He recognized the battered upper fuselage of the MRV only because of the little cartoon jackalope painted on the side; everything else, from the legs on down, was completely ripped away. There was no sign of the man who had been in the cockpit except for a wide streak of blood beneath one of the shattered canopy portholes, but hanging beneath the fuselage was…

‘Oh my God,’ Akers muttered.

The huge shape—reddish-black, human-like yet seemingly mechanical—let go of the wreckage and, with terrifying agility, threw itself forward. It landed, hunched forward, on the edge of the crevasse, its dagger-shaped claws sinking into the rocky red soil for anchorage. For a second it looked as if it might lose its balance and fall backward into the pit.

Then its splayed feet found purchase on the ground and it hauled itself away from the shaft. The giant stood erect on its massive, double-jointed legs; as its monstrous claws tore out of the ground and its long, almost simian arms stretched upward, a cyclopian red eye beneath the cowl of its neckless head swung toward Akers…

And locked on.

It was nine feet tall, and it looked like a demon straight from hell.

For the single instant that the creature stopped, Akers managed to shake off his paralysis. As he dove for the Steyr he’d left propped against a boulder, he yelled into his headset; ‘King’s knight to king!
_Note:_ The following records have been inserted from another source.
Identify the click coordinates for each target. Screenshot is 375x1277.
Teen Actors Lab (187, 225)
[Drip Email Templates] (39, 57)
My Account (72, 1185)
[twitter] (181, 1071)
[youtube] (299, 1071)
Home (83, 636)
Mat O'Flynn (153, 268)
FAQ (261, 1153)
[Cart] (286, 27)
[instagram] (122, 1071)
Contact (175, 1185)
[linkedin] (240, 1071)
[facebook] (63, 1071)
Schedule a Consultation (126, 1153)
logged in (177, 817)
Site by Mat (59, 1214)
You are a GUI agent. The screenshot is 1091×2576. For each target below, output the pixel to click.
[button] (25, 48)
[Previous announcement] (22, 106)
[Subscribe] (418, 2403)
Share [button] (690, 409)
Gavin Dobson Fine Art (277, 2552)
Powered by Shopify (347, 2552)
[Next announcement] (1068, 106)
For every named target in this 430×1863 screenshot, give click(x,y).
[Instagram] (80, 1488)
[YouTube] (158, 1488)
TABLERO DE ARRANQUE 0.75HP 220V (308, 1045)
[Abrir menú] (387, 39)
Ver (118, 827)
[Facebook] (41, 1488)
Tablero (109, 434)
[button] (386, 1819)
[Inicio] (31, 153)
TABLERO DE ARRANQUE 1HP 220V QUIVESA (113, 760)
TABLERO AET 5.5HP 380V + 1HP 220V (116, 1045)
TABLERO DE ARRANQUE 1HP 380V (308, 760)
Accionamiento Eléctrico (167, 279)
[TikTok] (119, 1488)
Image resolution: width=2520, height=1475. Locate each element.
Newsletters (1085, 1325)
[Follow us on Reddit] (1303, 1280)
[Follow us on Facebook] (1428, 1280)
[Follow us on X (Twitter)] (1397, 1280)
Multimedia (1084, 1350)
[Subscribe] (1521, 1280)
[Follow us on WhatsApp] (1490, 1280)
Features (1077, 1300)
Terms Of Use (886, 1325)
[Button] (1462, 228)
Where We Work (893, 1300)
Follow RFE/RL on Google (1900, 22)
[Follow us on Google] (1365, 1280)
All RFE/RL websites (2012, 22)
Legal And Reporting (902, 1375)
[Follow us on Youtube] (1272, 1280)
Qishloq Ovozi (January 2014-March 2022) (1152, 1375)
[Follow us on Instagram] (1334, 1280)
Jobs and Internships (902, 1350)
Mayday, Mayday! Bogey at the D & M…!’

With horrifying swiftness, the monster lurched toward him, its arms extended.

‘I’m under attack…!’ Akers howled as he grabbed the assault rifle. He crouched and brought the Steyr into an awkward firing position. ‘Jesus, get somebody down here, it’s…!’

Then it was on top of him. Screaming with incoherent fear, Akers managed to squeeze off a few futile rounds before the behemoth, with one swift and violent swipe of a claw, decapitated him.

19. The Running of the Minotaurs

‘W
HEN I GET MY
hands on that son of a bitch, I’m going to rip out his…’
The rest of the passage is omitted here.